Lustgarten v. Felt & Tarrant Mfg. Co.

Decision Date27 September 1937
Docket NumberNo. 6402.,6402.
Citation92 F.2d 277
CourtU.S. Court of Appeals — Third Circuit
PartiesLUSTGARTEN et al. v. FELT & TARRANT MFG. CO. et al.

Freedman & Freedman, of Jersey City, N. J. (Benjamin Freedman, of Jersey City, N. J., of counsel), for appellants.

Waugh & McClellan, of Chicago, Ill., (Wm. F. Waugh, of Chicago, Ill., of counsel), for appellees.

Before THOMPSON and BIGGS, Circuit Judges, and DICKINSON, District Judge.

BIGGS, Circuit Judge.

The appellee, Felt & Tarrant Manufacturing Company, in the summer of 1929, was, and still is, manufacturing and selling calculating machines under the trade-mark "Comptometer." In connection therewith, and as an aid to its commercial enterprise, this appellee established and licensed numerous schools wherein students were instructed in the correct use of the calculating machines. One of these schools had been established and licensed in the Concourse building in Jersey City, N. J., with the other appellee, Hugo S. Phillipson, in charge thereof.

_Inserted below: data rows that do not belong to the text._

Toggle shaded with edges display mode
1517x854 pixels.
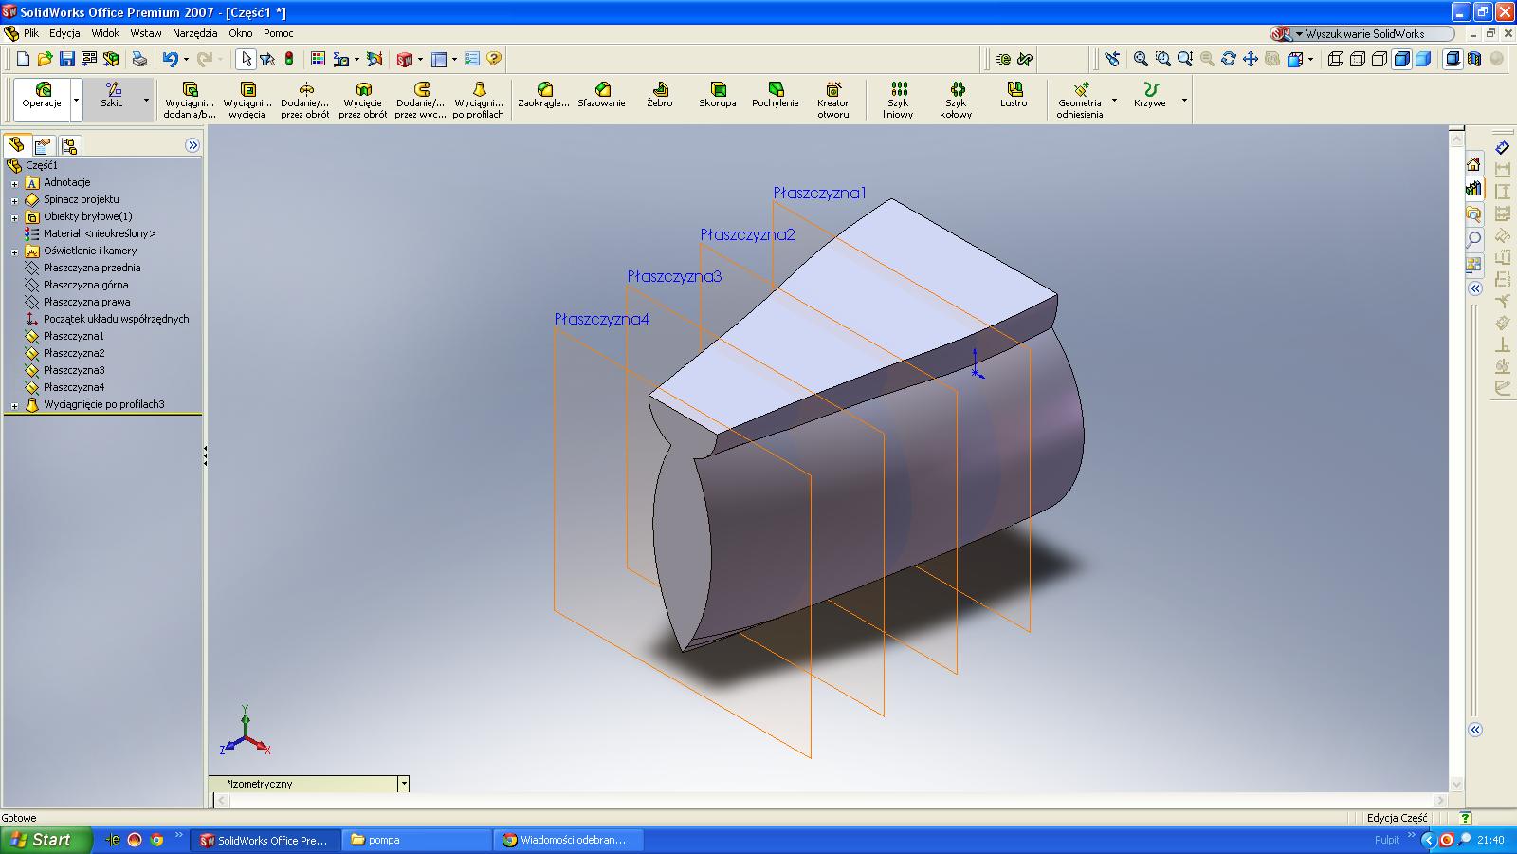(1401, 59)
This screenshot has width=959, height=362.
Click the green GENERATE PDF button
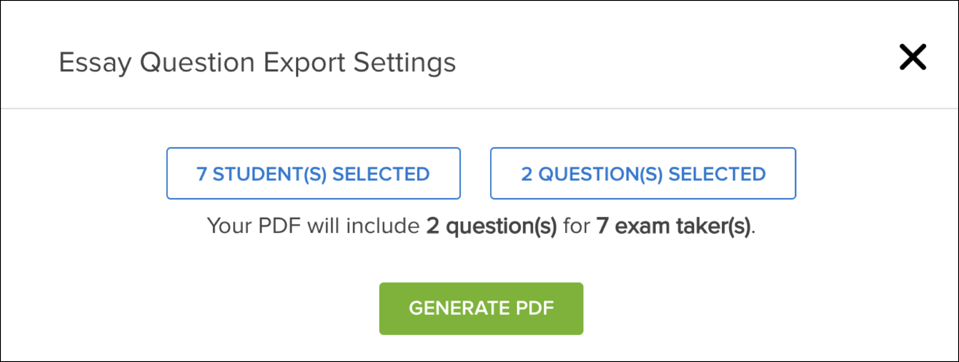(481, 308)
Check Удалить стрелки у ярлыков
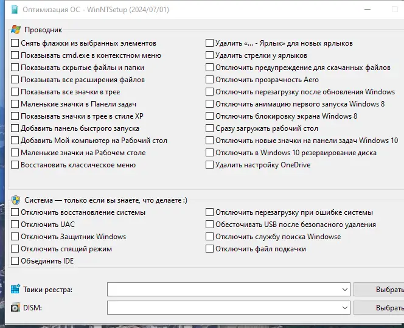This screenshot has width=404, height=328. tap(210, 55)
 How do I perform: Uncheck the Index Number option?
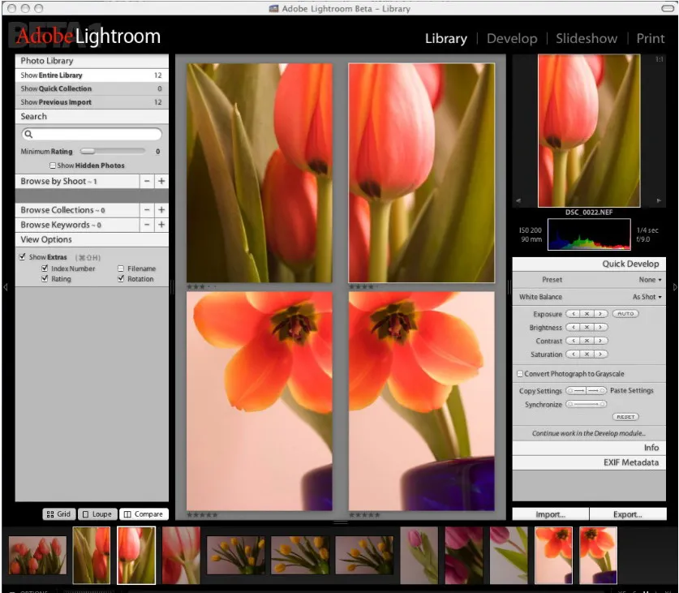45,269
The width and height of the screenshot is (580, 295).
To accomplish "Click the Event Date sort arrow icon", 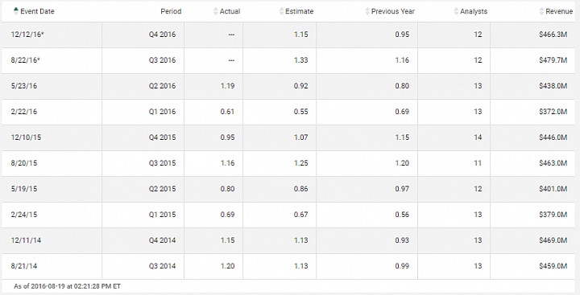I will (16, 10).
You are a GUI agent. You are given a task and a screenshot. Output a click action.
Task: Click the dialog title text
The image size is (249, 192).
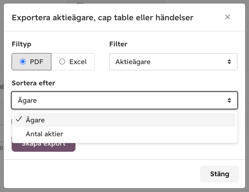(103, 18)
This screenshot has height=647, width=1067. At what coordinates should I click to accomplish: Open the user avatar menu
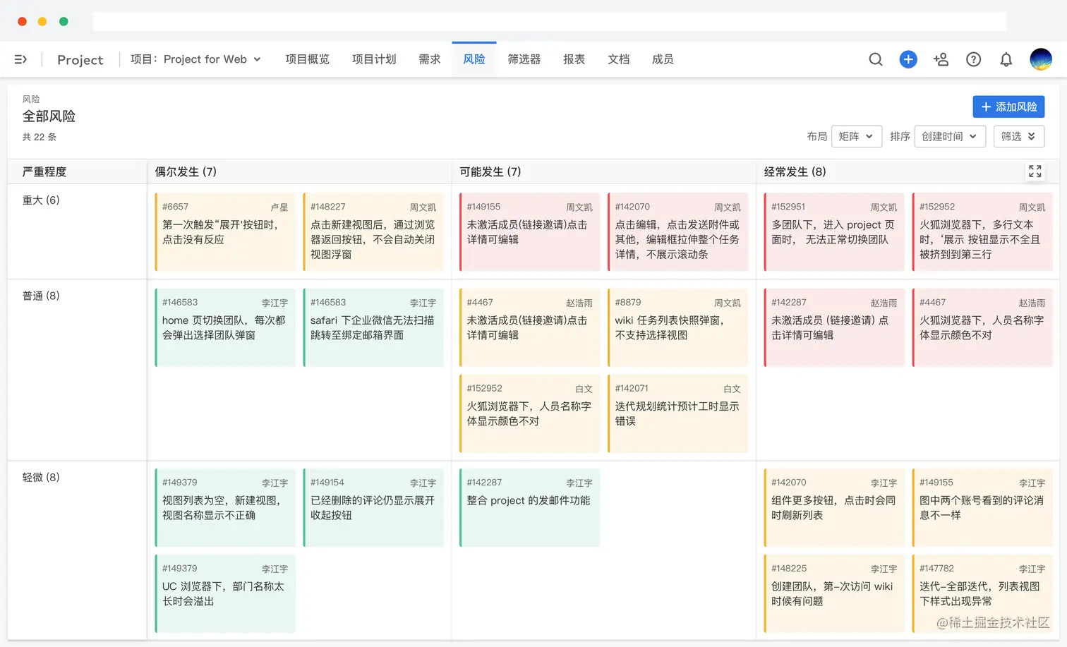click(1041, 59)
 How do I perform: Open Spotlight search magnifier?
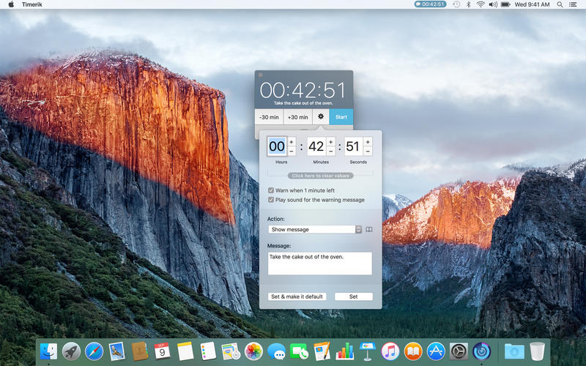560,4
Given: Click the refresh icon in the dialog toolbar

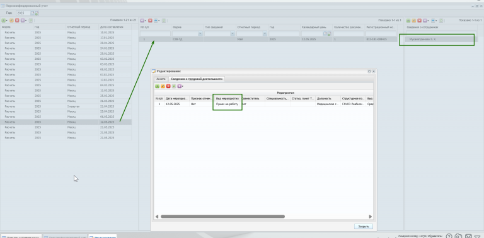Looking at the screenshot, I should [174, 86].
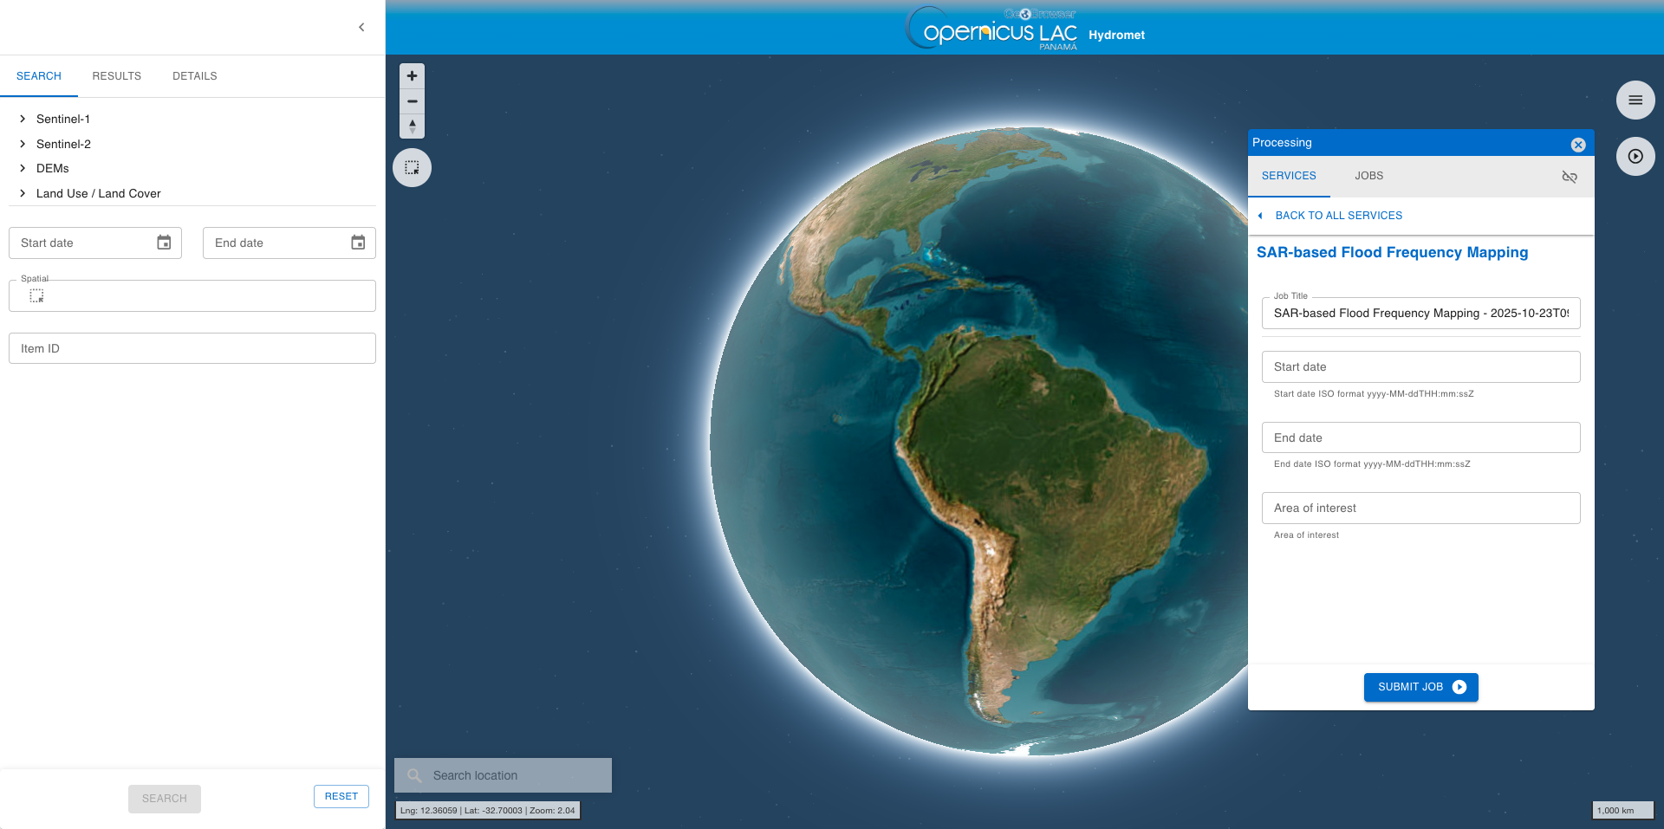Reset map bearing to north
The height and width of the screenshot is (829, 1664).
pos(413,126)
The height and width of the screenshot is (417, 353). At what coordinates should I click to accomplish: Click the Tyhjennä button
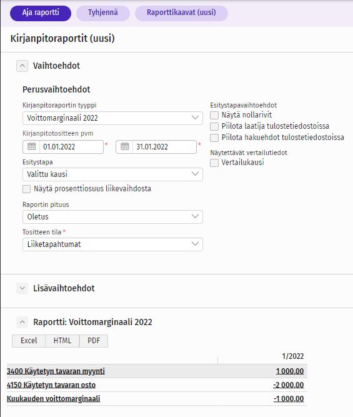point(103,13)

By a bill of complaint filed in the District Court of the United States for the District of New Jersey the appellees alleged that the appellants, in order to trade upon the name and good will of the Felt & Tarrant Manufacturing Company and this established school, added the name "School of Comptometry" to the name "Jersey City Preparatory School" under which the appellants had been conducting a commercial school, and leased the floor of the Concourse building immediately below the school which Phillipson was conducting for the Felt & Tarrant Manufacturing Company under the name "Comptometer School." The bill of complaint further alleged that misleading signs were put by the appellants upon the hallways and across the ways of ingress to the school conducted by Phillipson to the end that the public and those seeking instruction might be led to believe that the appellants' school was in fact the school conducted by Phillipson for the Felt & Tarrant Manufacturing Company.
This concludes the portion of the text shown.